With sequestration of funds on the horizon, the Pentagon's apologists are lobbying hard for exempting the military from the $55 billion in automatic budget cuts for all government spending set to begin in 2013. The $1 trillion reduction in defense spending has war mongers gasping for breath already. Defense Secretary Panetta said the military spending cuts over a decade would result in the smallest number of ships since 1915, the smallest army since 1940 and the smallest Air Force in its history as a separate service. Is that a bad thing? US Person does not think so, since we have an economy that needs rebuilding to be more energy efficient, less polluting, and employ more people. The reduction is large, but in the perspective of a $700 billion annual operation, it is not too large. The wars in Iraq and Afghanistan alone consume $115 billion; so in the big picture, a $100 billion cut per year over 10 is hardly a pacifist's dream. Let's look at the charts:

While the absolute size of the Pentagon's budget may decrease as a percentage of GDP the chart hides the fact that the level of spending on the US military has expanded in recent years as this charts shows in 2010 constant dollars :
Even with the proposed cuts in spending the US military complex will still consume 3 to 4% of our national product because the reductions are expected to come from increases in the absolute size of future Pentagon budgets.

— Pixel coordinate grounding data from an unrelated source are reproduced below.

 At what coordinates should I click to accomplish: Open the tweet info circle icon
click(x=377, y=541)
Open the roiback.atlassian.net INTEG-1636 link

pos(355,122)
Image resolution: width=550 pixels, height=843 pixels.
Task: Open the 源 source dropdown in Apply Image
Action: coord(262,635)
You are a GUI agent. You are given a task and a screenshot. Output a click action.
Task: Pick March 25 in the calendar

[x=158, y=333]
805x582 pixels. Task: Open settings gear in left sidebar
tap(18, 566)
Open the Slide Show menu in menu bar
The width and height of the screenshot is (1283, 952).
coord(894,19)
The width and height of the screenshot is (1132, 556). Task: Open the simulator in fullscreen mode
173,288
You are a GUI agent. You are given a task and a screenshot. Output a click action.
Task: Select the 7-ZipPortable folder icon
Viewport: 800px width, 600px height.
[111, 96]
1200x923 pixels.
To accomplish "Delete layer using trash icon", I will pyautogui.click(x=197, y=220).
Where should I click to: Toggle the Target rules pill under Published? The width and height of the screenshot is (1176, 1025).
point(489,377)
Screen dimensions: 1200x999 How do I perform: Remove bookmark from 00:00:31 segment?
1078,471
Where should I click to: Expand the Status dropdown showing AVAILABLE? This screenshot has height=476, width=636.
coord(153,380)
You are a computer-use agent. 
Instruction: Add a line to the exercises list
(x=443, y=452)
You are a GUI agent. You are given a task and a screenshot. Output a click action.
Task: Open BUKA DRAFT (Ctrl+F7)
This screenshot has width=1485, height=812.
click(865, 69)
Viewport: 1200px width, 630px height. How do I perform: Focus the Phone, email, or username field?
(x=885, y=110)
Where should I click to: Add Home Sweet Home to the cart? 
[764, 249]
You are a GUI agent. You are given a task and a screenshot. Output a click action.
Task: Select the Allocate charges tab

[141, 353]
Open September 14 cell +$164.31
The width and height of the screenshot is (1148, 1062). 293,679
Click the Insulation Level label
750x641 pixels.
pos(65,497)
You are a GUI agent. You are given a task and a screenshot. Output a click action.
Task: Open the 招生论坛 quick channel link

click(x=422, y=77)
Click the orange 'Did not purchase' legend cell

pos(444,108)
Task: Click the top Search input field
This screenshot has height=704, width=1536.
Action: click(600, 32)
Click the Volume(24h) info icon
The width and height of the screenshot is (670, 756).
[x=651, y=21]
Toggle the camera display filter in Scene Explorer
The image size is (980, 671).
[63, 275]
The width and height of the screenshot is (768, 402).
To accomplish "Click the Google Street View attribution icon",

As this chart shows, the baseline budget (ex war appropriations) will actually grow through FY2017:

This modest reduction in force size--it would still be overwhelmingly the world's largest military--will not stop the military-industrial minions from fighting for every last dollar they can squeeze from Congress.  Their favorite bludgeon is: military spending creates jobs. That is undeniable, but at what cost to America?

The Pentagon has spent more on research and development than any other government entity on Earth since the Second World War. Some of that has proved very valuable to the rest of the nation's economy. Jet aircraft, developed for the military, are now a commonplace mode of transportation. The Internet as we know it was incubated for 35 years by Pentagon R&D. No profit company could have afforded such a long-term investment without return. Equally undisputed is the fact that the Pentagon is wasteful. Fully one-fourth of its service contracts put out for bid in 2010 were awarded to a single bidder. Cost overruns in 2009-10 reached $70 billion, or the size of the State Department's foreign affairs budget for the same period. The F-22 Raptor, the most advanced operational US jet fighter, was built at a per unit cost of about $200 million each*. The jet has been grounded and is still operationally restricted for oxygen system problems that will require an expensive fleet retrofit.  The expensive fighter has never been tested in combat.  Robert Pollin, an economist writing in the Nation says for every $1 billion spent on the military, 11,200 jobs are created within the US economy. That same amount spent on clean energy development would create 16,800 jobs.  It is time for America to get the economy off the military joy juice and get to work creating a healthier, more peaceful future for the planet.

*Early estimates were headlined at a bargain $140 million each. GAO says the cost of the jet is more like $415 million each while an industry source says the last F-22s produced cost about half that much. The production run was limited to 188 due to program cost overruns.